2.11 Bij brief van 10 augustus 2010 heeft verweerder klaagster, voorzover in deze relevant, geschreven:

“Hierbij deel ik u mede dat, in tegenstelling tot de inhoud van mijn eerdere brief aan u van 3 augustus 2010, het gerechtshof Arnhem heeft besloten dat uit de bij akte van de wederpartij gevoegde bijlagen niet valt op te maken dat de heer B. om medische redenen niet gehoord zou kunnen worden. Wel ziet het hof aanleiding het verhoor van de heer B. bij hem thuis te laten plaatsvinden.
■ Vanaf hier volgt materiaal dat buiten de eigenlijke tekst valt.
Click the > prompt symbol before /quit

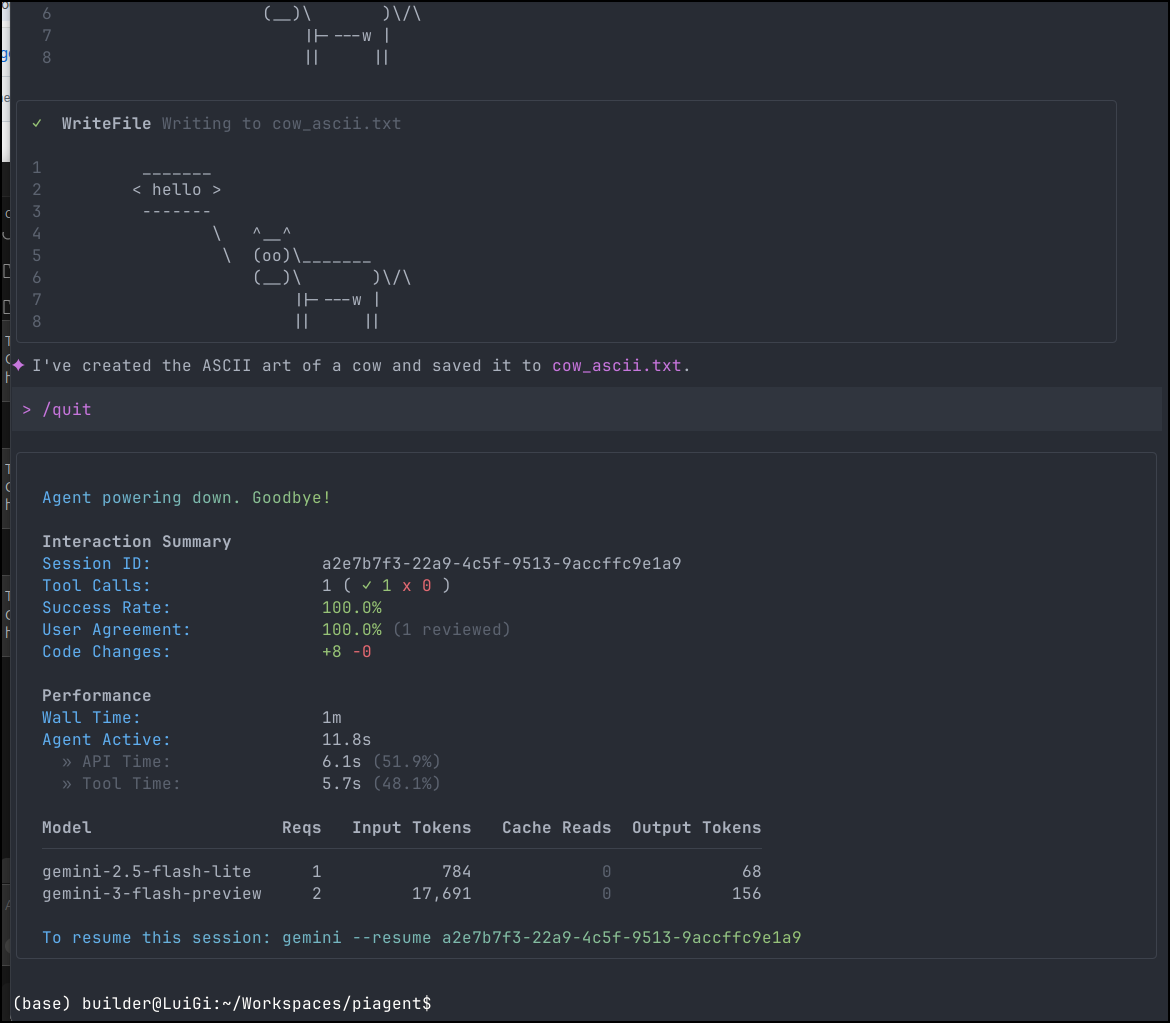(x=27, y=409)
Dit verhoor zal plaatsvinden op vrijdag 10 september a.s. om 12.00 uur.

Ik houd u van ontwikkelingen op de hoogte.

…”

2.12 Bij arrest van 2 oktober 2010 is klaagster door het hof Arnhem in het ongelijk gesteld.
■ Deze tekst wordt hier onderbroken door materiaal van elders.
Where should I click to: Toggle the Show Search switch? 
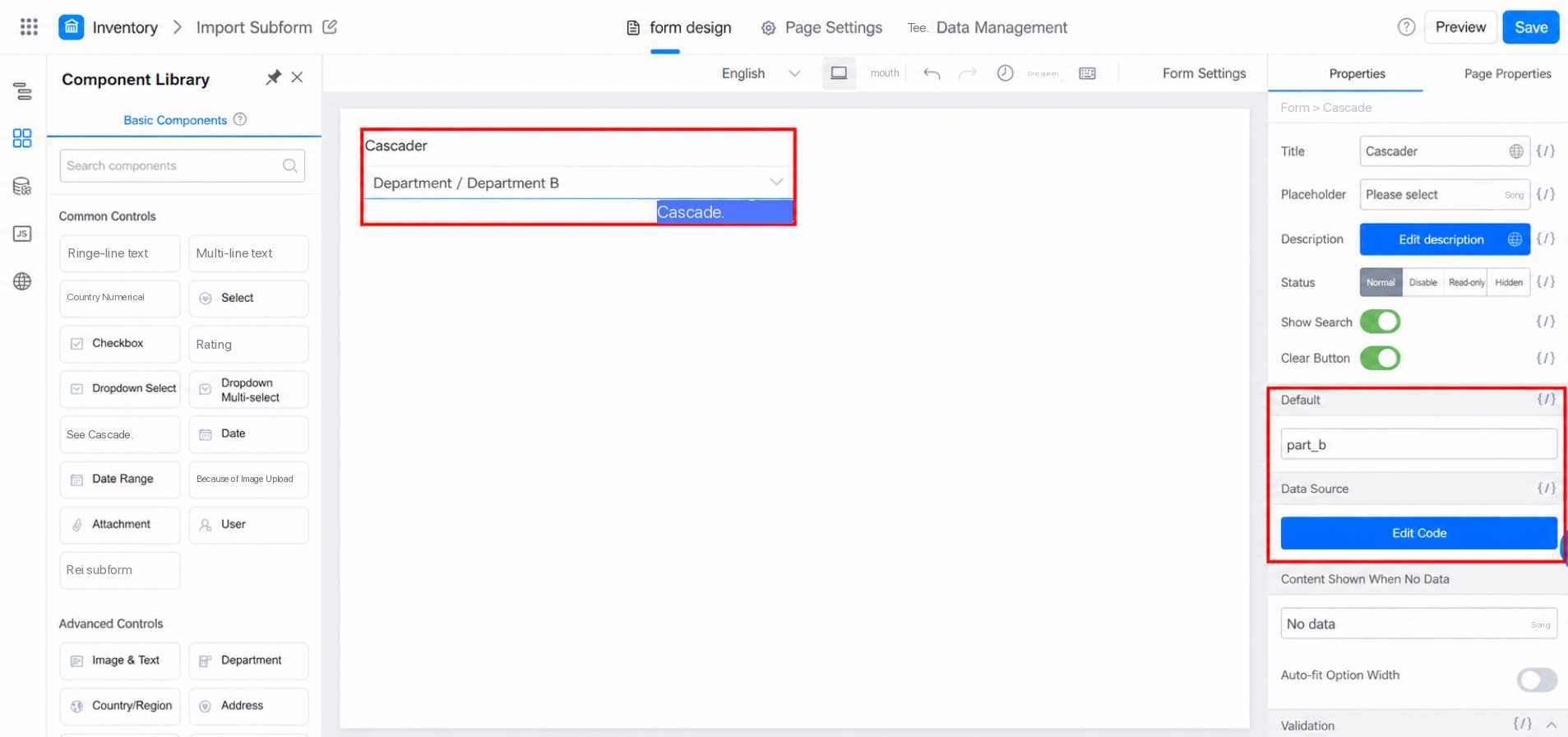pos(1380,322)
2.13 Klaagster diende de reeds door de deurwaarder ingevorderde bedragen met rente aan de heer B. terug te betalen. Bovendien werd klaagster veroordeeld in de proceskosten van beide instanties.

2.14 Bij brief van 20 oktober 2011 heeft klaagster zich bij de deken beklaagd over verweerder.

 

3 KLACHT

3.1 De klacht houdt, zakelijk weergegeven, in dat verweerder heeft gehandeld in strijd met de tuchtrechtelijke norm van artikel 46 Advocatenwet.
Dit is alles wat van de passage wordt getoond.